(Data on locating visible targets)
━━━━━━━━━━━━━━━━━━━━

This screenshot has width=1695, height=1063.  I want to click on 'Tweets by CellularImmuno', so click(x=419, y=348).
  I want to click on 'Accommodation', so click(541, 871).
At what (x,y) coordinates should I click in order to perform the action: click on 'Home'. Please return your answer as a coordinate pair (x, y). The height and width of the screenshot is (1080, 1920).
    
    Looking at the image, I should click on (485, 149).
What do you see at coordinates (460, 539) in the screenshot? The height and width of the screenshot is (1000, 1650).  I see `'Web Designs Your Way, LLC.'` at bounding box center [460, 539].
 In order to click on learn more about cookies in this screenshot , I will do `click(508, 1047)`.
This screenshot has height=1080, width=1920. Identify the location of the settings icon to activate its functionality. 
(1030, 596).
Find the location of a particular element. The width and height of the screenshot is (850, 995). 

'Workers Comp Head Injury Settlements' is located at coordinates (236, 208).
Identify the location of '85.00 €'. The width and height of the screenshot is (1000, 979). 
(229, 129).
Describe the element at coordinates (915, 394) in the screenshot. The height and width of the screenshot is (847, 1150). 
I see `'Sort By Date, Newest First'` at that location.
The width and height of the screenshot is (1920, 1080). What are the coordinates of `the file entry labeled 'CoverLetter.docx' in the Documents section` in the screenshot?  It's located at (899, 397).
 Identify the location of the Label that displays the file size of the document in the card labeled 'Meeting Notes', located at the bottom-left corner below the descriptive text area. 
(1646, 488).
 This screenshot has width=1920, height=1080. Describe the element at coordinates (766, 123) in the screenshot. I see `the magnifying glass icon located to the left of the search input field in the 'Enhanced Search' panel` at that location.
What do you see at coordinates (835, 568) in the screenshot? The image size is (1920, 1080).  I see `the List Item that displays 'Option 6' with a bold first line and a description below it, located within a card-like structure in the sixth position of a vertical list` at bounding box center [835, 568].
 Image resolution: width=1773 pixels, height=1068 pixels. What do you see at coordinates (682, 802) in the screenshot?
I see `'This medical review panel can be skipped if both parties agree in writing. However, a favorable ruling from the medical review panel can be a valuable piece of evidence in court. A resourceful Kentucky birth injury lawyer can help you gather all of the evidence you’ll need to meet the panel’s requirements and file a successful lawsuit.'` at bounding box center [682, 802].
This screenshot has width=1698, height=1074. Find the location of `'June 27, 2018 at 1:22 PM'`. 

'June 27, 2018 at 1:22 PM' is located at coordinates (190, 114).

━━━━━━━━━━━━━━━━━━━━

*What this task involves:*
Please reproduce the items verbatim, beginning at the line that contains "The width and height of the screenshot is (1920, 1080)." and continuing through the end of the items.

*Written answer:*
The width and height of the screenshot is (1920, 1080). What are the coordinates of `the file entry labeled 'CoverLetter.docx' in the Documents section` in the screenshot?  It's located at (899, 397).
 Identify the location of the Label that displays the file size of the document in the card labeled 'Meeting Notes', located at the bottom-left corner below the descriptive text area. 
(1646, 488).
 This screenshot has width=1920, height=1080. Describe the element at coordinates (766, 123) in the screenshot. I see `the magnifying glass icon located to the left of the search input field in the 'Enhanced Search' panel` at that location.
What do you see at coordinates (835, 568) in the screenshot? The image size is (1920, 1080).  I see `the List Item that displays 'Option 6' with a bold first line and a description below it, located within a card-like structure in the sixth position of a vertical list` at bounding box center [835, 568].
 Image resolution: width=1773 pixels, height=1068 pixels. What do you see at coordinates (682, 802) in the screenshot?
I see `'This medical review panel can be skipped if both parties agree in writing. However, a favorable ruling from the medical review panel can be a valuable piece of evidence in court. A resourceful Kentucky birth injury lawyer can help you gather all of the evidence you’ll need to meet the panel’s requirements and file a successful lawsuit.'` at bounding box center [682, 802].
This screenshot has width=1698, height=1074. Find the location of `'June 27, 2018 at 1:22 PM'`. 

'June 27, 2018 at 1:22 PM' is located at coordinates (190, 114).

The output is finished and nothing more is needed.